A Composite Hydrogel of Porous Gold Nanorods and Gelatin: Nanoscale Structure and Rheo-Mechanical Properties

TL;DR

This study explores how incorporating porous gold nanorods into gelatin hydrogels affects their nanoscale structure and rheo-mechanical properties, enabling tailored biomedical applications through controlled structural modulation.

Contribution

It provides new insights into the nanoscale structural control of composite hydrogels and correlates these structures with their mechanical properties for biomedical use.

Findings

Incorporation of PAuNRs decreases the fractal dimension of the hydrogel matrix.

Adding PAuNRs softens the hydrogel, reducing viscoelastic moduli and yield strain.

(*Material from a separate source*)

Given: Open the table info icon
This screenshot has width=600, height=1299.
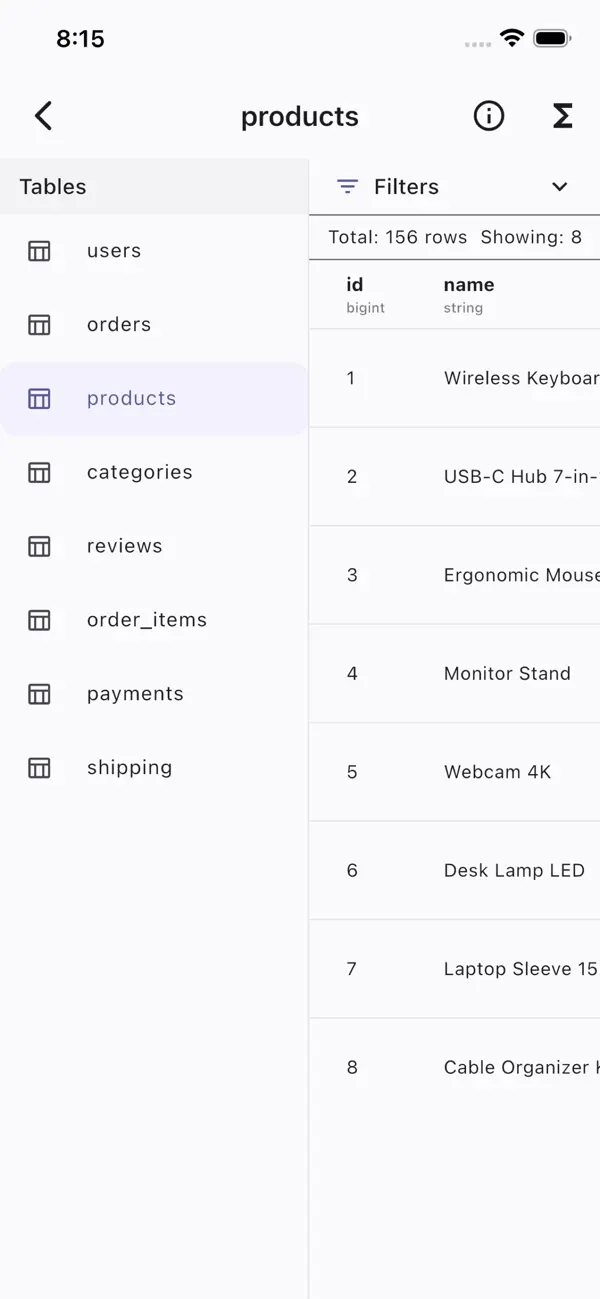Looking at the screenshot, I should (488, 116).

Structural adjustments via PAuNR concentration and temperature enable property tuning.

Abstract

Incorporating nanomaterials into hydrogels allows for the creation of versatile materials with properties that can be precisely tailored by manipulating their nanoscale structures, leading to a wide range of bulk properties. Investigating the structural and property characteristics of composite hydrogels is crucial in tailoring their performance for specific applications. This study focuses on investigating the correlation between the structural arrangement and properties of a composite hydrogel of thermoresponsive polymer, gelatin, and light-responsive antimicrobial porous gold nanorods, $PAuNR$. The rheo-mechanical properties of the composite hydrogels are correlated with their nanoscale structural characteristics, investigated using small-angle neutron scattering ($SANS$). Analysis of $SANS$ data reveals a decrease in the fractal dimension of $PAuNRs$ incorporated hydrogel matrix, as compared to pure gelatin. Incorporating $PAuNRs$ results in formation of softer composite hydrogel as evident from decrease in viscoelastic moduli, critical yield strain, denaturation temperature and swelling ratio. Our results demonstrates that the structural modulation at the nanoscale can be precisely controlled through adjusting $PAuNRs$ concentration and temperature providing an fabrication mechanism for hydrogels with desired elastic properties. The reduced elasticity of the composite hydrogel and light sensitive/antimicrobial property of the $PAuNRs$ makes this system suitable for specific biomedical applications, such as tissue engineering, device fabrication and stimuli based controlled drug delivery devices respectively.